Pochyliłem Fiodora na podłogą, przytrzymując go za plecy. Śmiałem się, gdy kurczowo łapał się moich ramion. Jeśli myślał, że byłem w stanie go puścić, to się grubo mylił. 

- Rozumiem, że kochasz swojego chłopaka, ale nie przywitasz się z braciszkami? 

Usłyszałem Mercury'ego. Odsunąłem się od Fiodora, spojrzeniem obiecując mu, że niebawem miałem zamiar porządnie się nim zająć. 

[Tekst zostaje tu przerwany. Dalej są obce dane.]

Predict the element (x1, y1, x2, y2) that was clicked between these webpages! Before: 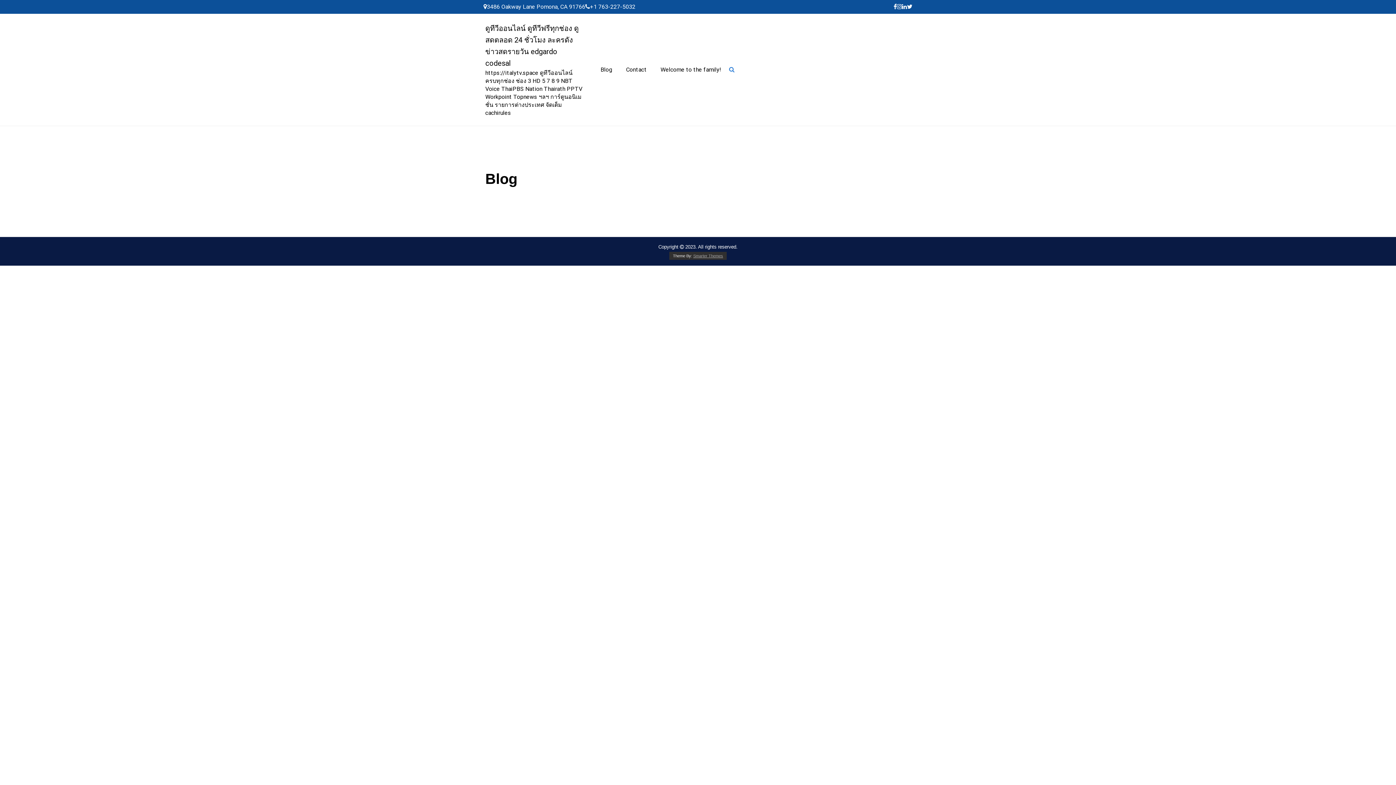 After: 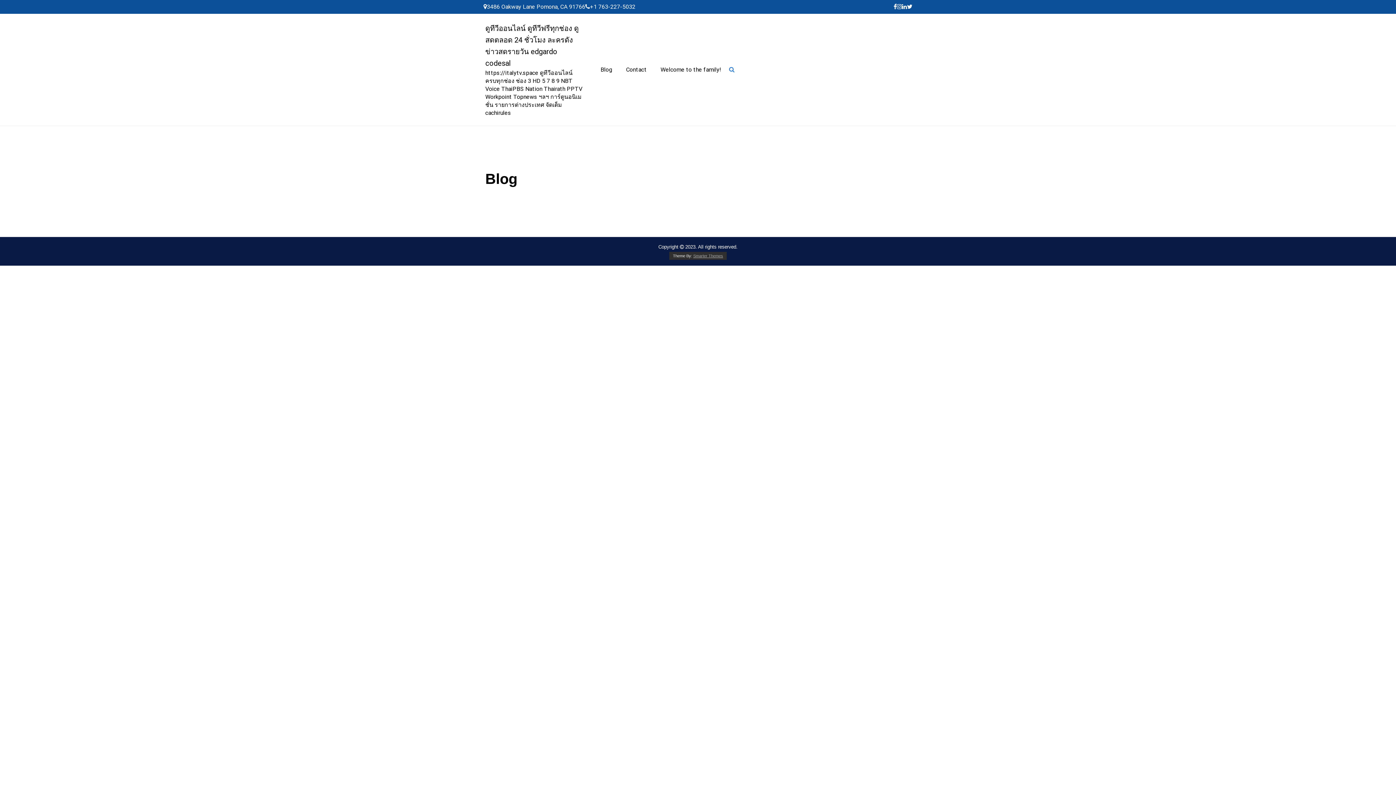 Action: bbox: (907, 3, 912, 9)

- Kurwa, co ten skurwiel ci zrobił? Obetnę mu głowę. Och, wiesz jak bardzo lubię, gdy leje się krew. 

Zaśmiałem się, gdy Saturn zaczął zacierać ręce. Zapewne w głowie szykował misterny plan pozbawienia Westona życia. Nie miałem zamiaru stawać Saturnowi na drodze. Nikt nie zabijał demonów i innych istot w tak zjawiskowy sposób jak on. 

Przytuliłem obu braci, nie wstydząc się tego, że byłem nagi. Poklepałem ich obu po plecach, ciesząc się ich  obecnością. Mimo, że miałem ochotę odlecieć z nimi na smokach w stronę zachodzącego słońca, to były jeszcze dwie sprawy, które musieliśmy doprowadzić do końca. Pierwszą z nich było zabicie Westona Desmonda, a drugą dopilnowanie, żeby Allie i Eric doznali swojego "długo i szczęśliwie".